--- start Exercise data ---

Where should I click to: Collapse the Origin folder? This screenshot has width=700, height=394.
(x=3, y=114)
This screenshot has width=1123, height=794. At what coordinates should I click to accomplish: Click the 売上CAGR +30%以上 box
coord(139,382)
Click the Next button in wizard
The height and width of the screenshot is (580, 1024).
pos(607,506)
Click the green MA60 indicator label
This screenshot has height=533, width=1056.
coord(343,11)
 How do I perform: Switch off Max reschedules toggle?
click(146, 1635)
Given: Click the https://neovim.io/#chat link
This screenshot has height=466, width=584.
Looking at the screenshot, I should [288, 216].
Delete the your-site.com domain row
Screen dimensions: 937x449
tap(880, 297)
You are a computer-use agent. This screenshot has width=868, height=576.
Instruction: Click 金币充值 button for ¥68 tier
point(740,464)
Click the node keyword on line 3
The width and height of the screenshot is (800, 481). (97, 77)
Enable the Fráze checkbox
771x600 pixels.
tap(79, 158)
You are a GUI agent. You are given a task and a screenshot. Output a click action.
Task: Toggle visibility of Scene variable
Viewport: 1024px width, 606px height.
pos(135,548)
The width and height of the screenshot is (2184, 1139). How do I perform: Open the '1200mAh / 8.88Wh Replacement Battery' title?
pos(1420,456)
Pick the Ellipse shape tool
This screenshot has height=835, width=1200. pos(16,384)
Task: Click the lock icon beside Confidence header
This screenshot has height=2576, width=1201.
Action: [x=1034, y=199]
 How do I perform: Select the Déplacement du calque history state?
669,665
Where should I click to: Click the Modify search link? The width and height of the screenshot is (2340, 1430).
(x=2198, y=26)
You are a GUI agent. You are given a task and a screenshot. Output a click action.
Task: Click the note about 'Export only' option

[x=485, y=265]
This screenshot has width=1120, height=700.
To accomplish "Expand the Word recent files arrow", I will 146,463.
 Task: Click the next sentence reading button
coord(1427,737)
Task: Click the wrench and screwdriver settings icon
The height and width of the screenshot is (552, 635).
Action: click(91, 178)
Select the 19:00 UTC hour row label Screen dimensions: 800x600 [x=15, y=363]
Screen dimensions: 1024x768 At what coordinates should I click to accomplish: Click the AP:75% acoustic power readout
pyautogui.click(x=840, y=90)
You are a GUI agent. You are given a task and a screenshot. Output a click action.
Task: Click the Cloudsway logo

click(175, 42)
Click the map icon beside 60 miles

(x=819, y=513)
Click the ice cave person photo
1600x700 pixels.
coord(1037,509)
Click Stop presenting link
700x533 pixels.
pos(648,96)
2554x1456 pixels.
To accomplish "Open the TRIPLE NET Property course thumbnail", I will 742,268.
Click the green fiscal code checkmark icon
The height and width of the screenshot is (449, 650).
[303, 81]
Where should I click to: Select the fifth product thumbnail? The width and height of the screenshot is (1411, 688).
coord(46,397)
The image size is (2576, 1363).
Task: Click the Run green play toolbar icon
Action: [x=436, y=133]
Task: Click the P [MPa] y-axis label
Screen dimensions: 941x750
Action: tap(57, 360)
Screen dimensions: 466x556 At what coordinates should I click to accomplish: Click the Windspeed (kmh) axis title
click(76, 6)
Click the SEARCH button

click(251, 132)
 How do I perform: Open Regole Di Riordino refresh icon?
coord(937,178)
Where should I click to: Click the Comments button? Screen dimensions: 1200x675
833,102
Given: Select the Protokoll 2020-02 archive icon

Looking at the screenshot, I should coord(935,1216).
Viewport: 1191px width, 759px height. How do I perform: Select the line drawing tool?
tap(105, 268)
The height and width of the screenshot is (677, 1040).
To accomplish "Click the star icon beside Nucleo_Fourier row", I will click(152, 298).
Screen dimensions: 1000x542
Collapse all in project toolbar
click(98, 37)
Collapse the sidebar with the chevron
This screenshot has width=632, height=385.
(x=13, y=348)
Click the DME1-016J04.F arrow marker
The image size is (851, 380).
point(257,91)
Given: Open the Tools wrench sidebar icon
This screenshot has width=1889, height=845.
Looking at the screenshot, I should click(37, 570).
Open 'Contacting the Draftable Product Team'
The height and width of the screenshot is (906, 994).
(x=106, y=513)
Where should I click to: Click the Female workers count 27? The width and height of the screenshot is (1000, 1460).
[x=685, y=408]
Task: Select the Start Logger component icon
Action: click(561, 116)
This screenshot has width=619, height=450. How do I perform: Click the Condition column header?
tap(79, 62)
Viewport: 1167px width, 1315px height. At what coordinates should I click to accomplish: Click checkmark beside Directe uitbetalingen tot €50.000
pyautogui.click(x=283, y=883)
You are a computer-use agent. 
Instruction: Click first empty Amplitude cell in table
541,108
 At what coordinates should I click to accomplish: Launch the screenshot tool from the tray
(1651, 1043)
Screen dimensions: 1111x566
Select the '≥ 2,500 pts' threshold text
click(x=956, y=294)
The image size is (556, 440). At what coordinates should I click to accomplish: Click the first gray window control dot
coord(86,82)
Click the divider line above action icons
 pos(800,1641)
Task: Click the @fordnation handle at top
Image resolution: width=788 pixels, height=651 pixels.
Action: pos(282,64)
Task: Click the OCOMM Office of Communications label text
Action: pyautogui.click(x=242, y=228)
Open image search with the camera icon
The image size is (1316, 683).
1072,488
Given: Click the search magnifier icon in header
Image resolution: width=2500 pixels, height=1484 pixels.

--- end Exercise data ---

Output all of the entries above as a numbered list, leaving out any blank lines.

1. Where should I click to: Collapse the Origin folder? This screenshot has width=700, height=394.
2. (x=3, y=114)
3. This screenshot has width=1123, height=794. At what coordinates should I click to accomplish: Click the 売上CAGR +30%以上 box
4. coord(139,382)
5. Click the Next button in wizard
6. The height and width of the screenshot is (580, 1024).
7. pos(607,506)
8. Click the green MA60 indicator label
9. This screenshot has height=533, width=1056.
10. coord(343,11)
11.  How do I perform: Switch off Max reschedules toggle?
12. click(146, 1635)
13. Given: Click the https://neovim.io/#chat link
14. This screenshot has height=466, width=584.
15. Looking at the screenshot, I should [288, 216].
16. Delete the your-site.com domain row
17. Screen dimensions: 937x449
18. tap(880, 297)
19. You are a computer-use agent. This screenshot has width=868, height=576.
20. Instruction: Click 金币充值 button for ¥68 tier
21. point(740,464)
22. Click the node keyword on line 3
23. The width and height of the screenshot is (800, 481). (97, 77)
24. Enable the Fráze checkbox
25. 771x600 pixels.
26. tap(79, 158)
27. You are a GUI agent. You are given a task and a screenshot. Output a click action.
28. Task: Toggle visibility of Scene variable
29. Viewport: 1024px width, 606px height.
30. pos(135,548)
31. The width and height of the screenshot is (2184, 1139). How do I perform: Open the '1200mAh / 8.88Wh Replacement Battery' title?
32. pos(1420,456)
33. Pick the Ellipse shape tool
34. This screenshot has height=835, width=1200. pos(16,384)
35. Task: Click the lock icon beside Confidence header
36. This screenshot has height=2576, width=1201.
37. Action: [x=1034, y=199]
38.  How do I perform: Select the Déplacement du calque history state?
39. 669,665
40. Where should I click to: Click the Modify search link? The width and height of the screenshot is (2340, 1430).
41. (x=2198, y=26)
42. You are a GUI agent. You are given a task and a screenshot. Output a click action.
43. Task: Click the note about 'Export only' option
44. [x=485, y=265]
45. This screenshot has width=1120, height=700.
46. To accomplish "Expand the Word recent files arrow", I will 146,463.
47.  Task: Click the next sentence reading button
48. coord(1427,737)
49. Task: Click the wrench and screwdriver settings icon
50. The height and width of the screenshot is (552, 635).
51. Action: click(91, 178)
52. Select the 19:00 UTC hour row label Screen dimensions: 800x600 [x=15, y=363]
53. Screen dimensions: 1024x768 At what coordinates should I click to accomplish: Click the AP:75% acoustic power readout
54. pyautogui.click(x=840, y=90)
55. You are a GUI agent. You are given a task and a screenshot. Output a click action.
56. Task: Click the Cloudsway logo
57. click(175, 42)
58. Click the map icon beside 60 miles
59. (x=819, y=513)
60. Click the ice cave person photo
61. 1600x700 pixels.
62. coord(1037,509)
63. Click Stop presenting link
64. 700x533 pixels.
65. pos(648,96)
66. 2554x1456 pixels.
67. To accomplish "Open the TRIPLE NET Property course thumbnail", I will 742,268.
68. Click the green fiscal code checkmark icon
69. The height and width of the screenshot is (449, 650).
70. [303, 81]
71. Where should I click to: Select the fifth product thumbnail? The width and height of the screenshot is (1411, 688).
72. coord(46,397)
73. The image size is (2576, 1363).
74. Task: Click the Run green play toolbar icon
75. Action: [x=436, y=133]
76. Task: Click the P [MPa] y-axis label
77. Screen dimensions: 941x750
78. Action: tap(57, 360)
79. Screen dimensions: 466x556 At what coordinates should I click to accomplish: Click the Windspeed (kmh) axis title
80. click(76, 6)
81. Click the SEARCH button
82. click(251, 132)
83.  How do I perform: Open Regole Di Riordino refresh icon?
84. coord(937,178)
85. Where should I click to: Click the Comments button? Screen dimensions: 1200x675
86. 833,102
87. Given: Select the Protokoll 2020-02 archive icon
88. Looking at the screenshot, I should coord(935,1216).
89. Viewport: 1191px width, 759px height. How do I perform: Select the line drawing tool?
90. tap(105, 268)
91. The height and width of the screenshot is (677, 1040).
92. To accomplish "Click the star icon beside Nucleo_Fourier row", I will click(152, 298).
93. Screen dimensions: 1000x542
94. Collapse all in project toolbar
95. click(98, 37)
96. Collapse the sidebar with the chevron
97. This screenshot has width=632, height=385.
98. (x=13, y=348)
99. Click the DME1-016J04.F arrow marker
100. The image size is (851, 380).
101. point(257,91)
102. Given: Open the Tools wrench sidebar icon
103. This screenshot has width=1889, height=845.
104. Looking at the screenshot, I should click(37, 570).
105. Open 'Contacting the Draftable Product Team'
106. The height and width of the screenshot is (906, 994).
107. (x=106, y=513)
108. Where should I click to: Click the Female workers count 27? The width and height of the screenshot is (1000, 1460).
109. [x=685, y=408]
110. Task: Select the Start Logger component icon
111. Action: click(561, 116)
112. This screenshot has width=619, height=450. How do I perform: Click the Condition column header?
113. tap(79, 62)
114. Viewport: 1167px width, 1315px height. At what coordinates should I click to accomplish: Click checkmark beside Directe uitbetalingen tot €50.000
115. pyautogui.click(x=283, y=883)
116. You are a computer-use agent. 
117. Instruction: Click first empty Amplitude cell in table
118. 541,108
119.  At what coordinates should I click to accomplish: Launch the screenshot tool from the tray
120. (1651, 1043)
121. Screen dimensions: 1111x566
122. Select the '≥ 2,500 pts' threshold text
123. click(x=956, y=294)
124. The image size is (556, 440). At what coordinates should I click to accomplish: Click the first gray window control dot
125. coord(86,82)
126. Click the divider line above action icons
127.  pos(800,1641)
128. Task: Click the @fordnation handle at top
129. Image resolution: width=788 pixels, height=651 pixels.
130. Action: pos(282,64)
131. Task: Click the OCOMM Office of Communications label text
132. Action: pyautogui.click(x=242, y=228)
133. Open image search with the camera icon
134. The image size is (1316, 683).
135. 1072,488
136. Given: Click the search magnifier icon in header
137. Image resolution: width=2500 pixels, height=1484 pixels.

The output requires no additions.